To do: Pull out each line in the rows below that contains the word "screenshot", and copy those lines unchanged.

Records from a pointing dataset
══════════

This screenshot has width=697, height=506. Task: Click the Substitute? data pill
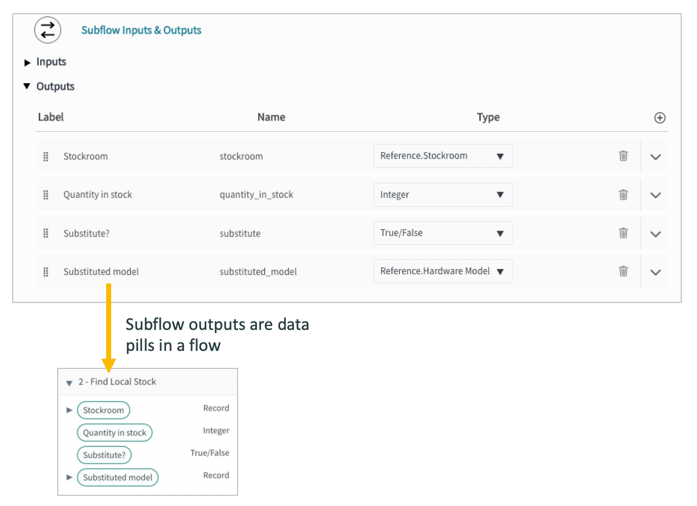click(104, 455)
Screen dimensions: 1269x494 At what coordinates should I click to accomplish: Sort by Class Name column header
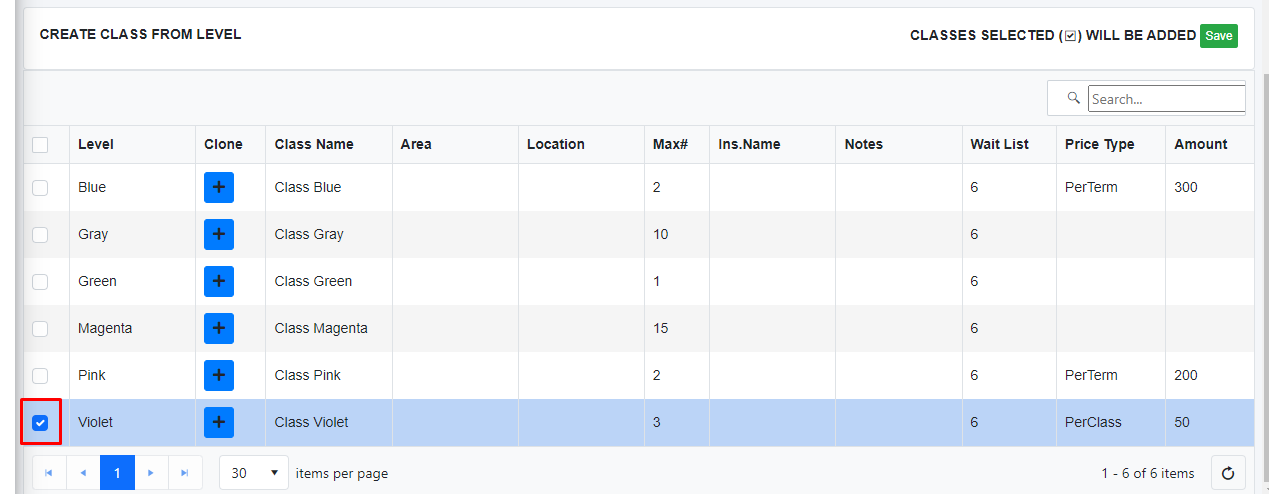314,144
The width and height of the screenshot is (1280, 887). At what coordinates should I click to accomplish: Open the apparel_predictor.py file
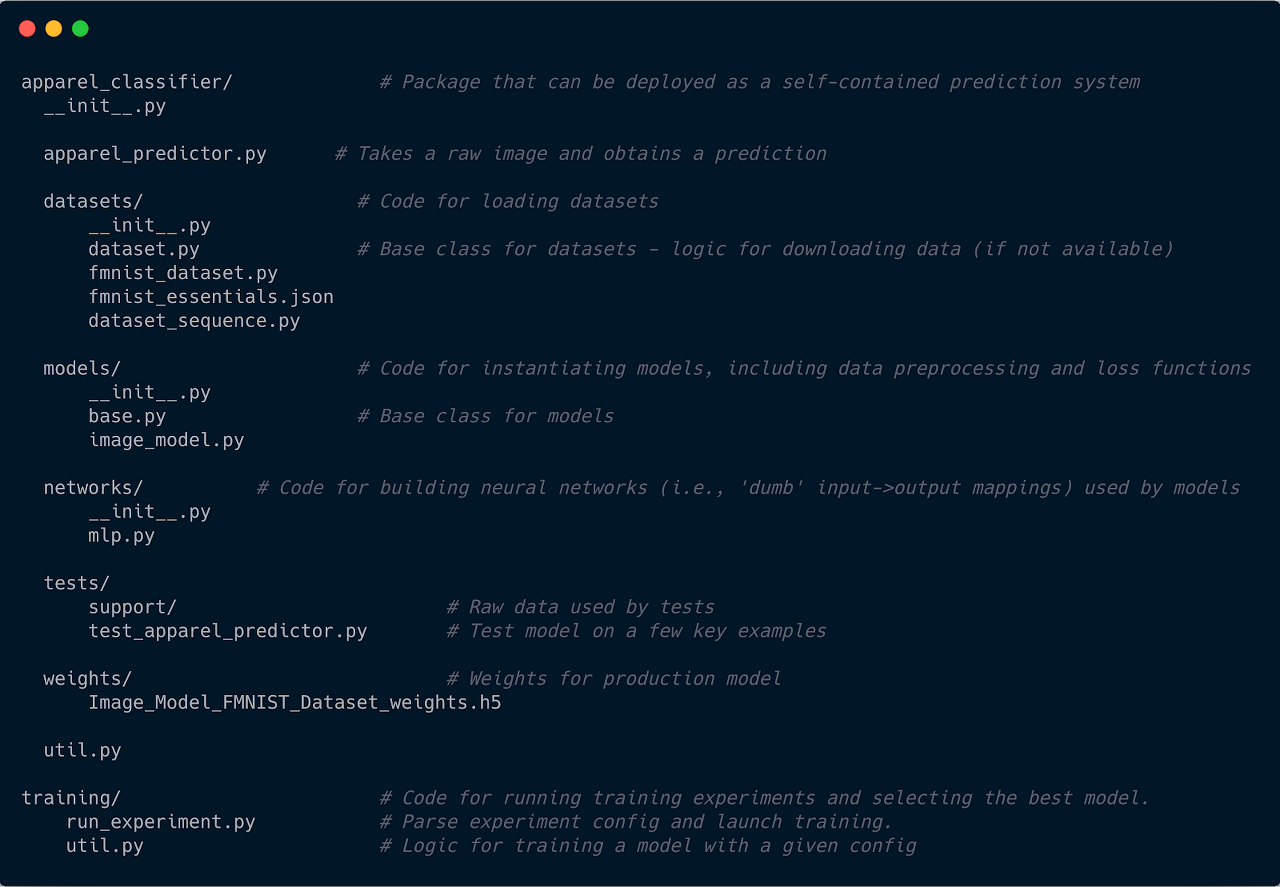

══════════

Response below:
This screenshot has width=697, height=506. Task: Click the Substitute? data pill
The width and height of the screenshot is (1280, 887). At what coordinates should I click to accomplish: Open the apparel_predictor.py file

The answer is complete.